(Beginning of DATA PROVIDED)
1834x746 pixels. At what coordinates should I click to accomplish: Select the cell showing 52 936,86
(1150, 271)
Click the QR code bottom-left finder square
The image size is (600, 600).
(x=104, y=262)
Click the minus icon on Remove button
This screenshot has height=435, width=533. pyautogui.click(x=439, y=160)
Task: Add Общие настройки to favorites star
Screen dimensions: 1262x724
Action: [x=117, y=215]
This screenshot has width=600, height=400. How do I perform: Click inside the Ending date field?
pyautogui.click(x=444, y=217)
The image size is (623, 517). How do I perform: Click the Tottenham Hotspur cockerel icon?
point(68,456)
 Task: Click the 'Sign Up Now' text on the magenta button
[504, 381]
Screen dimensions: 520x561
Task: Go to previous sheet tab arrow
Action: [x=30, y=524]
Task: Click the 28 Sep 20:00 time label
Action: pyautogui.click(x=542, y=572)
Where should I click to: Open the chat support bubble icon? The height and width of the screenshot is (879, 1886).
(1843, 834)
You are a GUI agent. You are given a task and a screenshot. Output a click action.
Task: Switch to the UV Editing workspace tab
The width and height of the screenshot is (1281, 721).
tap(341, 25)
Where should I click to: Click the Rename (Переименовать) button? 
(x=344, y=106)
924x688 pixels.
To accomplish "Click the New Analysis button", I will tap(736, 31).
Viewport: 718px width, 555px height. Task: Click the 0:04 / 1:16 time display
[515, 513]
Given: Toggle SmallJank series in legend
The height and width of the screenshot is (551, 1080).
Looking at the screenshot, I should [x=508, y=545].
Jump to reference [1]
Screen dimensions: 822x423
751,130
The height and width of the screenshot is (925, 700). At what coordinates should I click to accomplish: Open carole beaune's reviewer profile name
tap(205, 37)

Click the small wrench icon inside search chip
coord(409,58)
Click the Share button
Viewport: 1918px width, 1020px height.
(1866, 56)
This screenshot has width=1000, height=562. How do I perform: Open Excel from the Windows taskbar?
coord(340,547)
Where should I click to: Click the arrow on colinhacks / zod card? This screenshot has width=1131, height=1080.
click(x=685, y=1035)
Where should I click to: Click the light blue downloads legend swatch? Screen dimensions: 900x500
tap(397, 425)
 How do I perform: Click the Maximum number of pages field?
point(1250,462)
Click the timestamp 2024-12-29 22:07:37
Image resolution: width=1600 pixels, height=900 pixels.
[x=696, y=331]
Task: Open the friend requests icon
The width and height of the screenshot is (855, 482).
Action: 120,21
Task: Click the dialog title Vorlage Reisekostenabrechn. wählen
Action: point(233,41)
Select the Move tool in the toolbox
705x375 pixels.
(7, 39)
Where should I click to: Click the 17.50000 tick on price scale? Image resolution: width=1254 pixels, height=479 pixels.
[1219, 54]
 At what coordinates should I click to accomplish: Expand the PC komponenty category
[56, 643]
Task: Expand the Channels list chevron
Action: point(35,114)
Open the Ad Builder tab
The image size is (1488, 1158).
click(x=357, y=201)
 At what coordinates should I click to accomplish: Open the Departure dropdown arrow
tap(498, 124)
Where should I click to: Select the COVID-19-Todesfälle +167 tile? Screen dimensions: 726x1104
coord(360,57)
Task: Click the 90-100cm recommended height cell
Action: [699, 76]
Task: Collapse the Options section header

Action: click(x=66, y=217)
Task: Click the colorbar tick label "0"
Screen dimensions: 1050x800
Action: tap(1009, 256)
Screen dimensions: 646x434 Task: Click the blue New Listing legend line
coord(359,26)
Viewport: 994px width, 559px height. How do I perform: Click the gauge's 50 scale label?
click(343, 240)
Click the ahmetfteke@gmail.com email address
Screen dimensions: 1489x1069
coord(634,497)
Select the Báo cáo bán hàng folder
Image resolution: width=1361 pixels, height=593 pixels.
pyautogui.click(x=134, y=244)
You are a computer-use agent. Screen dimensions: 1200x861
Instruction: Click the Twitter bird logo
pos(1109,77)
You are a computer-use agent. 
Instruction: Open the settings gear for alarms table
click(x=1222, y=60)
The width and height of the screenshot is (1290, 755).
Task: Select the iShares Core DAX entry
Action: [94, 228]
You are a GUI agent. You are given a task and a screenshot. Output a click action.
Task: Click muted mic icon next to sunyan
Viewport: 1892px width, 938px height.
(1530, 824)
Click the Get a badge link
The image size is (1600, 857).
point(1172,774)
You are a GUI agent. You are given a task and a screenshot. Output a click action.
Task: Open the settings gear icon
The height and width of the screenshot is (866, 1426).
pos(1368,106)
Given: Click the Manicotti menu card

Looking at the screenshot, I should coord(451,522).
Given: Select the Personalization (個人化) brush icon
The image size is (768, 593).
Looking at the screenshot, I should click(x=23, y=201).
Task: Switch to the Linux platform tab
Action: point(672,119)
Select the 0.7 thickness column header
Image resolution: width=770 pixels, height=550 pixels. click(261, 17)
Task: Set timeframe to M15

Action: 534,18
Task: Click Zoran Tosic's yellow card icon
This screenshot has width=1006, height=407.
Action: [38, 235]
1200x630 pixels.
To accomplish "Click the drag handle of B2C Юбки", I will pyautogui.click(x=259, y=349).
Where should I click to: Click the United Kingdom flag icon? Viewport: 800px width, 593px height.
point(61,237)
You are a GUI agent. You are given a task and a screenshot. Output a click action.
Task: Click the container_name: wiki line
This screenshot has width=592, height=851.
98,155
(End of DATA PROVIDED)
PROBLEM TO SOLVE:
Copy every line of the records, leaving nothing out.

TASK SOLUTION:
1834x746 pixels. At what coordinates should I click to accomplish: Select the cell showing 52 936,86
(1150, 271)
Click the QR code bottom-left finder square
The image size is (600, 600).
(x=104, y=262)
Click the minus icon on Remove button
This screenshot has height=435, width=533. pyautogui.click(x=439, y=160)
Task: Add Общие настройки to favorites star
Screen dimensions: 1262x724
Action: [x=117, y=215]
This screenshot has width=600, height=400. How do I perform: Click inside the Ending date field?
pyautogui.click(x=444, y=217)
The image size is (623, 517). How do I perform: Click the Tottenham Hotspur cockerel icon?
point(68,456)
 Task: Click the 'Sign Up Now' text on the magenta button
[504, 381]
Screen dimensions: 520x561
Task: Go to previous sheet tab arrow
Action: [x=30, y=524]
Task: Click the 28 Sep 20:00 time label
Action: pyautogui.click(x=542, y=572)
Where should I click to: Open the chat support bubble icon? The height and width of the screenshot is (879, 1886).
(1843, 834)
You are a GUI agent. You are given a task and a screenshot. Output a click action.
Task: Switch to the UV Editing workspace tab
The width and height of the screenshot is (1281, 721).
tap(341, 25)
Where should I click to: Click the Rename (Переименовать) button? 
(x=344, y=106)
924x688 pixels.
To accomplish "Click the New Analysis button", I will tap(736, 31).
Viewport: 718px width, 555px height. Task: Click the 0:04 / 1:16 time display
[515, 513]
Given: Toggle SmallJank series in legend
The height and width of the screenshot is (551, 1080).
Looking at the screenshot, I should [x=508, y=545].
Jump to reference [1]
Screen dimensions: 822x423
751,130
The height and width of the screenshot is (925, 700). At what coordinates should I click to accomplish: Open carole beaune's reviewer profile name
tap(205, 37)

Click the small wrench icon inside search chip
coord(409,58)
Click the Share button
Viewport: 1918px width, 1020px height.
(1866, 56)
This screenshot has width=1000, height=562. How do I perform: Open Excel from the Windows taskbar?
coord(340,547)
Where should I click to: Click the arrow on colinhacks / zod card? This screenshot has width=1131, height=1080.
click(x=685, y=1035)
Where should I click to: Click the light blue downloads legend swatch? Screen dimensions: 900x500
tap(397, 425)
 How do I perform: Click the Maximum number of pages field?
point(1250,462)
Click the timestamp 2024-12-29 22:07:37
Image resolution: width=1600 pixels, height=900 pixels.
[x=696, y=331]
Task: Open the friend requests icon
The width and height of the screenshot is (855, 482).
Action: 120,21
Task: Click the dialog title Vorlage Reisekostenabrechn. wählen
Action: point(233,41)
Select the Move tool in the toolbox
705x375 pixels.
(7, 39)
Where should I click to: Click the 17.50000 tick on price scale? Image resolution: width=1254 pixels, height=479 pixels.
[1219, 54]
 At what coordinates should I click to accomplish: Expand the PC komponenty category
[56, 643]
Task: Expand the Channels list chevron
Action: point(35,114)
Open the Ad Builder tab
The image size is (1488, 1158).
click(x=357, y=201)
 At what coordinates should I click to accomplish: Open the Departure dropdown arrow
tap(498, 124)
Where should I click to: Select the COVID-19-Todesfälle +167 tile? Screen dimensions: 726x1104
coord(360,57)
Task: Click the 90-100cm recommended height cell
Action: [699, 76]
Task: Collapse the Options section header

Action: click(x=66, y=217)
Task: Click the colorbar tick label "0"
Screen dimensions: 1050x800
Action: tap(1009, 256)
Screen dimensions: 646x434 Task: Click the blue New Listing legend line
coord(359,26)
Viewport: 994px width, 559px height. How do I perform: Click the gauge's 50 scale label?
click(343, 240)
Click the ahmetfteke@gmail.com email address
Screen dimensions: 1489x1069
coord(634,497)
Select the Báo cáo bán hàng folder
Image resolution: width=1361 pixels, height=593 pixels.
pyautogui.click(x=134, y=244)
You are a computer-use agent. Screen dimensions: 1200x861
Instruction: Click the Twitter bird logo
pos(1109,77)
You are a computer-use agent. 
Instruction: Open the settings gear for alarms table
click(x=1222, y=60)
The width and height of the screenshot is (1290, 755).
Task: Select the iShares Core DAX entry
Action: [94, 228]
You are a GUI agent. You are given a task and a screenshot. Output a click action.
Task: Click muted mic icon next to sunyan
Viewport: 1892px width, 938px height.
(1530, 824)
Click the Get a badge link
The image size is (1600, 857).
point(1172,774)
You are a GUI agent. You are given a task and a screenshot. Output a click action.
Task: Open the settings gear icon
The height and width of the screenshot is (866, 1426).
pos(1368,106)
Given: Click the Manicotti menu card

Looking at the screenshot, I should coord(451,522).
Given: Select the Personalization (個人化) brush icon
The image size is (768, 593).
Looking at the screenshot, I should click(x=23, y=201).
Task: Switch to the Linux platform tab
Action: point(672,119)
Select the 0.7 thickness column header
Image resolution: width=770 pixels, height=550 pixels. click(261, 17)
Task: Set timeframe to M15

Action: 534,18
Task: Click Zoran Tosic's yellow card icon
This screenshot has width=1006, height=407.
Action: [38, 235]
1200x630 pixels.
To accomplish "Click the drag handle of B2C Юбки", I will pyautogui.click(x=259, y=349).
Where should I click to: Click the United Kingdom flag icon? Viewport: 800px width, 593px height.
point(61,237)
You are a GUI agent. You are given a task and a screenshot. Output a click action.
Task: Click the container_name: wiki line
This screenshot has width=592, height=851.
98,155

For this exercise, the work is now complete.